Problem requirements:
Please say how many lines below include the word "platforms", with nothing beyond the number.

Data for review:
+ + +

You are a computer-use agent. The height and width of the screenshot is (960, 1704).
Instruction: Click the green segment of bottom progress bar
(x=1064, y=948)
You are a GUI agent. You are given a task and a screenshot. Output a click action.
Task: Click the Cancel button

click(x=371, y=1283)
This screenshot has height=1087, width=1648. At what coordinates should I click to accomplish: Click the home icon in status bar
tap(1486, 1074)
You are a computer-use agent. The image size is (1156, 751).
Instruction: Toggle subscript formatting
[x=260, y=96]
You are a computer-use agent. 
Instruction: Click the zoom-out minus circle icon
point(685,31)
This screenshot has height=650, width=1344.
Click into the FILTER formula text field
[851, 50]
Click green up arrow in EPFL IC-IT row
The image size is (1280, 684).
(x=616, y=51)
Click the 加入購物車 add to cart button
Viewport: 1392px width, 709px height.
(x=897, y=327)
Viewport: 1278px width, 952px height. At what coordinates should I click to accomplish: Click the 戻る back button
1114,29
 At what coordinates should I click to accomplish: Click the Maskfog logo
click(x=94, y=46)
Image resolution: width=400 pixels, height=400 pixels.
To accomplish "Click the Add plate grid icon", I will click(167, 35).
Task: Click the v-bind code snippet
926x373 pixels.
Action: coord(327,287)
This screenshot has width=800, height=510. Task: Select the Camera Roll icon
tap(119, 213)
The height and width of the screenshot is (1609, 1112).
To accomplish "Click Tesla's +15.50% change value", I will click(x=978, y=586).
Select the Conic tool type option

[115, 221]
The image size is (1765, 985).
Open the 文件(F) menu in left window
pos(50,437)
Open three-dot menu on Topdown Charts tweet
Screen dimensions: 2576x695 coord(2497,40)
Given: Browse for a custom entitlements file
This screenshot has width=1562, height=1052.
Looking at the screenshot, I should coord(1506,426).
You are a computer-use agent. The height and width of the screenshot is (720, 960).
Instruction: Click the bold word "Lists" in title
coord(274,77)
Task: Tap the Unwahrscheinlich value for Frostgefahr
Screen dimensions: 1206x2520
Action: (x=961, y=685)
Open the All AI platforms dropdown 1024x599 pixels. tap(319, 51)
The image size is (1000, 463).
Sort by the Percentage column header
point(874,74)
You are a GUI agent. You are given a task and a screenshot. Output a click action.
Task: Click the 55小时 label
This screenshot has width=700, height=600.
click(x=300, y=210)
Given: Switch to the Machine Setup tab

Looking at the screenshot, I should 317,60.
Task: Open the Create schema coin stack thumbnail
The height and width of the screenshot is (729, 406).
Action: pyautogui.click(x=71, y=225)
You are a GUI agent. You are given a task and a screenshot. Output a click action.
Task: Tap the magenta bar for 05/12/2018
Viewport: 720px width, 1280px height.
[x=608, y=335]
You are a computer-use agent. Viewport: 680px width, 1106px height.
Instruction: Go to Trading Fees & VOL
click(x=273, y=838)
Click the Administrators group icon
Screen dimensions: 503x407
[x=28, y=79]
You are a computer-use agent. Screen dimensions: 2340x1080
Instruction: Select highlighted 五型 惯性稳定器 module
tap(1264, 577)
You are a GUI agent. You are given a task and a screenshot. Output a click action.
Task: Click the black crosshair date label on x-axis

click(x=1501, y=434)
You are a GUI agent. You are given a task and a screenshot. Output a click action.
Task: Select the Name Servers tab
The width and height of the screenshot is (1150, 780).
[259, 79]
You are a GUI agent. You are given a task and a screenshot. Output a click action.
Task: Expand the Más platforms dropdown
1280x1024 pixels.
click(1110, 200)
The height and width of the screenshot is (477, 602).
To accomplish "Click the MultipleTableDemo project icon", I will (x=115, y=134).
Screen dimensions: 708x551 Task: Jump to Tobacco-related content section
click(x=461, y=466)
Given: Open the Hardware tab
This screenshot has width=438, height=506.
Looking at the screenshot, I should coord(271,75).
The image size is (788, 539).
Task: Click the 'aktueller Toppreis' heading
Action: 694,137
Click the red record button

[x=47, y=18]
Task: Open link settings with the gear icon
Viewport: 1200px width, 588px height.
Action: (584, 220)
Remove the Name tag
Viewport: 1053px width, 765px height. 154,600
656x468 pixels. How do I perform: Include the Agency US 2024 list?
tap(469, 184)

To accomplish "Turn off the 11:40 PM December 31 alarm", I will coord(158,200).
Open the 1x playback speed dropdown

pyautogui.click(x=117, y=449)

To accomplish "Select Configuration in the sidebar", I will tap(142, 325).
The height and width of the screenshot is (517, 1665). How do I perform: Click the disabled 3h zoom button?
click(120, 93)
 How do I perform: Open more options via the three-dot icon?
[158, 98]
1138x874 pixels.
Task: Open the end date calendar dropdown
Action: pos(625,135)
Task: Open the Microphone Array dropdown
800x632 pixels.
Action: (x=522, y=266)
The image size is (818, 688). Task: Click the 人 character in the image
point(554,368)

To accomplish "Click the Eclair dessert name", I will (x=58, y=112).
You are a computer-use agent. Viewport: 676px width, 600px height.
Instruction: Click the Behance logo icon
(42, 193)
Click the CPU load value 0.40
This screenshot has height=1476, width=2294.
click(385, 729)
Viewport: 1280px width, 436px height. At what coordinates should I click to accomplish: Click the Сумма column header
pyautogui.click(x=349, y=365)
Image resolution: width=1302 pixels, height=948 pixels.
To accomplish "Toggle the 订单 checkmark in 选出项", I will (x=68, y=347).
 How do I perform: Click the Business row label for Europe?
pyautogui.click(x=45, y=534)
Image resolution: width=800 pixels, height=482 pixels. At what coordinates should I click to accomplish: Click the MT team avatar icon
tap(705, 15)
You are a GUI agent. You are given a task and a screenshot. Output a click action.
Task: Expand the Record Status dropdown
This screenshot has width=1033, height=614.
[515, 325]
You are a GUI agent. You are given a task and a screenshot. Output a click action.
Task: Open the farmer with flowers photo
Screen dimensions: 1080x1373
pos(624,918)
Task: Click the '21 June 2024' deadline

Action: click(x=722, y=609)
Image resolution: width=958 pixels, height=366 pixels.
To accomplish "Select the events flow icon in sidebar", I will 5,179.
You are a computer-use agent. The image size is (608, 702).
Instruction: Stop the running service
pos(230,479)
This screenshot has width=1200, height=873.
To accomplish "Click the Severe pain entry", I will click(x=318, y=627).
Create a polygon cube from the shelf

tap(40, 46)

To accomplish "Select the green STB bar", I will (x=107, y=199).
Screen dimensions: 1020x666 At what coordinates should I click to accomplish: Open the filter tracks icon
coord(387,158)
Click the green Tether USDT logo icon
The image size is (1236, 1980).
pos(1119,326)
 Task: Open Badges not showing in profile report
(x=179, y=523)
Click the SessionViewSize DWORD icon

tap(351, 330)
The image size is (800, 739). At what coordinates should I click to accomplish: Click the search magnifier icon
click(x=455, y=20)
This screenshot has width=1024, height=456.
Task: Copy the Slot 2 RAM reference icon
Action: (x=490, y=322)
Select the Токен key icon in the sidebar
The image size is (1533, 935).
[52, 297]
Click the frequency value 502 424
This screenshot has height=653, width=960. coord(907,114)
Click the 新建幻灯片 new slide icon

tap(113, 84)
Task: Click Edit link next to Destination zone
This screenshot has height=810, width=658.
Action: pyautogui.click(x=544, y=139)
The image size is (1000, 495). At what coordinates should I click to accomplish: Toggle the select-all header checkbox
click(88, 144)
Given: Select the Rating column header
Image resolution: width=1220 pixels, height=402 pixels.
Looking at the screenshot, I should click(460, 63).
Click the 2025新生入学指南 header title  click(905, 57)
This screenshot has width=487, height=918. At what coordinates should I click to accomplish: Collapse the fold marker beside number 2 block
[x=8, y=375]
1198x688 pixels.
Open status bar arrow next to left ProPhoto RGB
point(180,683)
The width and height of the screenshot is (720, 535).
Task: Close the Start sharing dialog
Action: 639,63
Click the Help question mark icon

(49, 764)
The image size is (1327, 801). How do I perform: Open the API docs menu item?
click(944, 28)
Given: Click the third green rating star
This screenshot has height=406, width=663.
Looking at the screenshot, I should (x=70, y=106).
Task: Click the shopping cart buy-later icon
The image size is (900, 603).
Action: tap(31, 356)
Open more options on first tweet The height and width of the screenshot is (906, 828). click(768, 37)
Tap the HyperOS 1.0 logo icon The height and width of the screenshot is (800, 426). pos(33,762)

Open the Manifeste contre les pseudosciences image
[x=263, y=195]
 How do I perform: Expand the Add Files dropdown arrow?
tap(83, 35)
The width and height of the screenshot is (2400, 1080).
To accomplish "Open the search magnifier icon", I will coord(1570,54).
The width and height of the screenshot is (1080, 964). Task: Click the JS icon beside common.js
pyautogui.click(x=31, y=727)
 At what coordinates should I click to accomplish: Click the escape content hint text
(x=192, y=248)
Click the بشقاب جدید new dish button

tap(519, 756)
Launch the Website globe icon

+ + +

Response for this exercise:
2